Have You Heard From Anyone Surprising Lately?
The other day, I got an email I could hardly believe…
Actually, I’m getting ahead of myself. The text of the email was rather ordinary. It was the sender that blew me away. There, nestled in between promotions from every company I’ve come in contact with for the entirety of my existence, was a name I could just about place. We went on two dates. 14 years ago.
Hi! It said, like this was a perfectly ordinary correspondence. I just wanted to wish you a (very belated) happy birthday and see how you’re doing. What are you up to these days? Can you please let me know you’re alright?
I’m sure that Facebook alerted him to my birthday and helped him recall our ancient courtship. But it was the final line that got me. Can you please let me know you’re alright?
It was certainly not the first correspondence of its kind. In the last few weeks, I’ve received a few blasts from the past, including from people I never thought I’d hear from again.

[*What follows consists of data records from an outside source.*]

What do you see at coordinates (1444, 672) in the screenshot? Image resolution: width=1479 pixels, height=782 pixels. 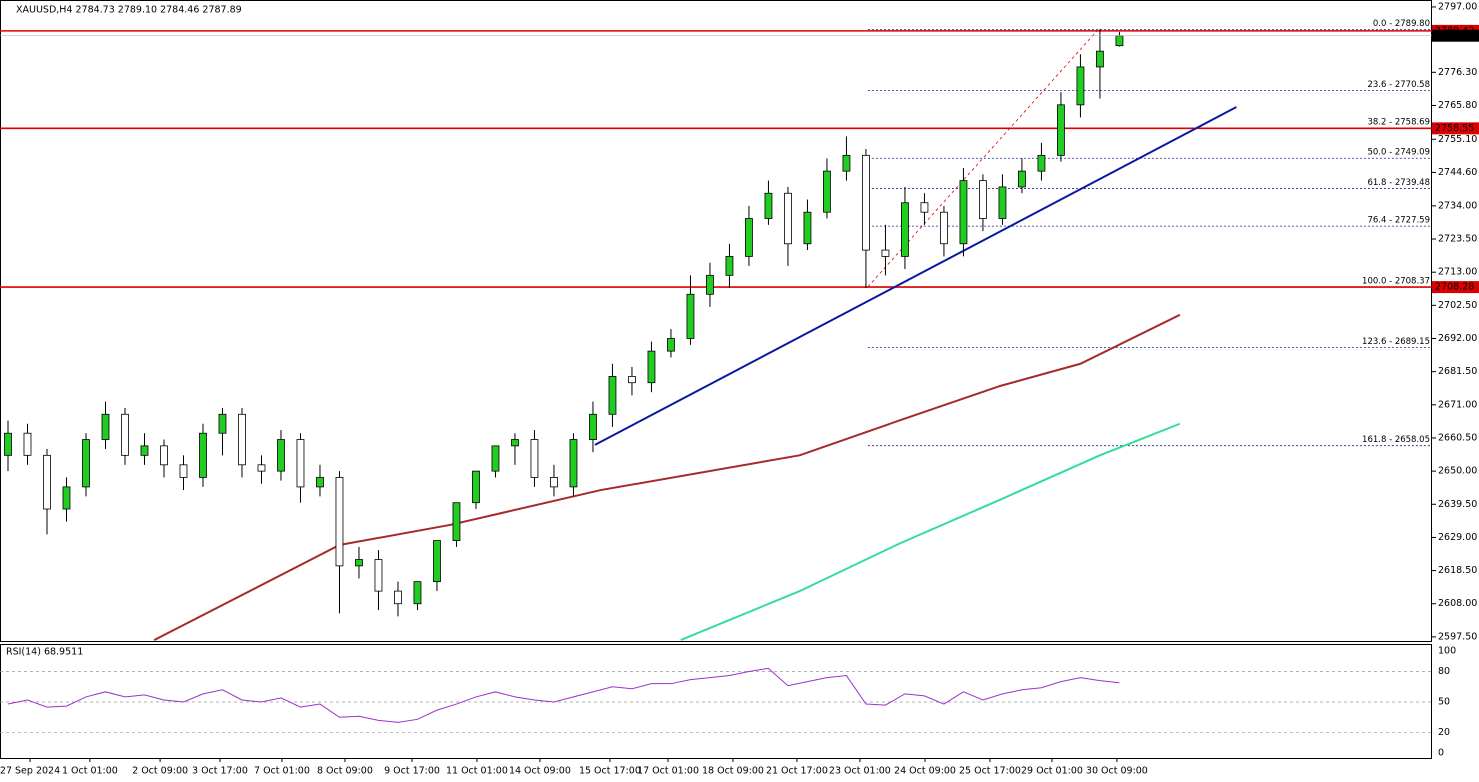 I see `rsi-tick-label: 80` at bounding box center [1444, 672].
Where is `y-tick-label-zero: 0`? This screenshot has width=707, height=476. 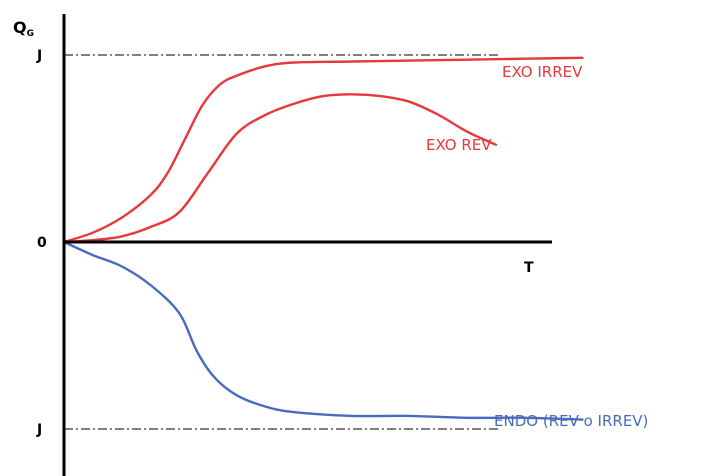
y-tick-label-zero: 0 is located at coordinates (42, 243).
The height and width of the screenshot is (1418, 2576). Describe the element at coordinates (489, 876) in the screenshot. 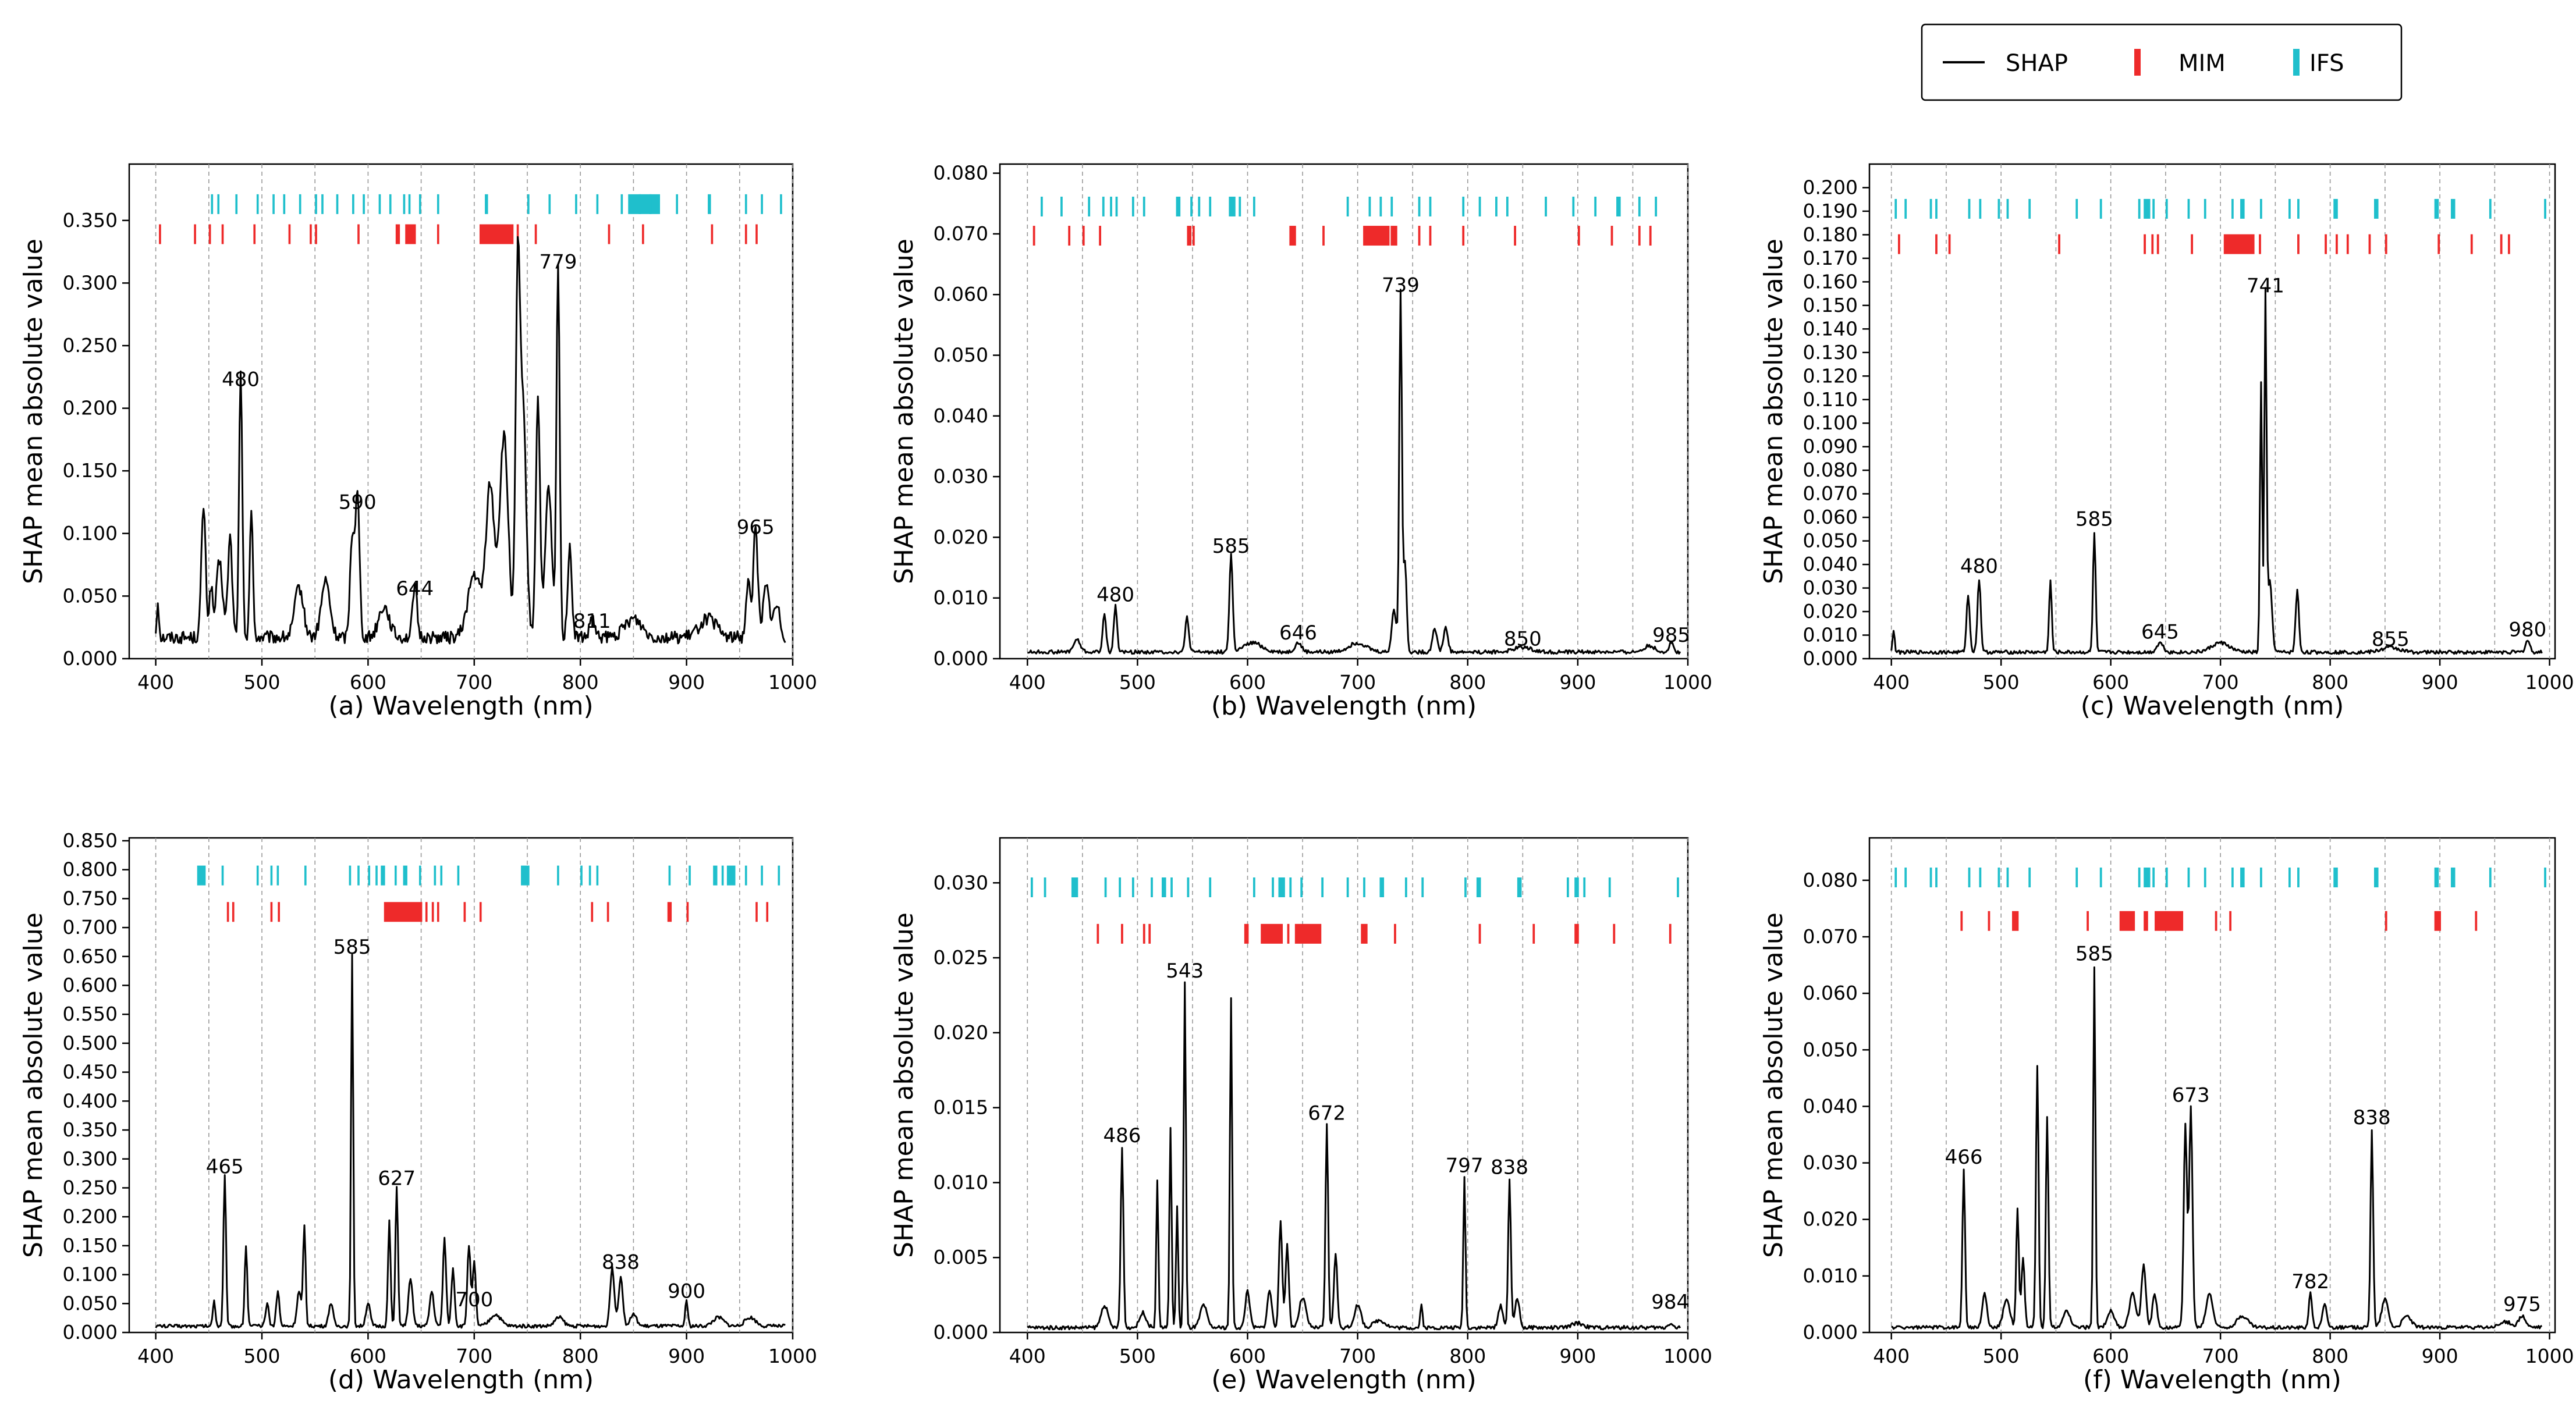

I see `ifs-marks` at that location.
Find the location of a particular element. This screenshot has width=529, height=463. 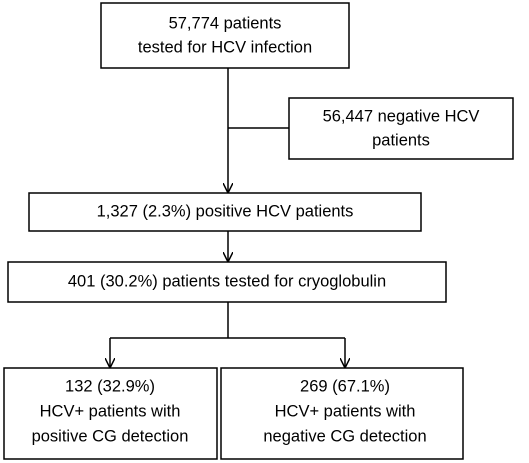

node-text: 56,447 negative HCV is located at coordinates (402, 116).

My good friend hadn’t spoken to her father in years. Sure enough, as soon as the stay-at-home orders were announced, there was his name in her inbox. They’ve now exchanged quite a few emails and have even pledged to see one another once it’s safe to do so.
“No one has reached out to me!” lamented one friend, only to hear from her high school boyfriend the following day.
“My cute electrician slid into my DMs,” reported another friend. “He asked me out, except nobody can go out right now.”
Perhaps you’ve been the one to reach out. My friend made it a whole month before texting the-one-that-got-away, a feat in any circumstances. “It felt safe since we can’t actually see each other,” she said. “Or maybe it’s that nothing feels safe right now. So I figured, ‘Why not?’”
There are so many people I want to contact, but don’t know how. The barista at my local coffee shop. My favorite technician at the nail salon. The not-so-strangers I no longer glimpse now that our regular foot traffic has come to a halt.
Back in the day (how I now refer to any time before March), I was always fascinated by the Missed Connections section on Craigslist, where people posted about the strangers they almost-but-not-quite connected to on subway cars, in shops, on city streets. Maybe they made eye contact or brushed shoulders or were reading the same book.
It’s especially strange to think: right now there are no missed connections, only intentional ones. Or, in another sense, all connections have become missed connections. Because we miss them. When you look at it that way, is there a better reason to say hello?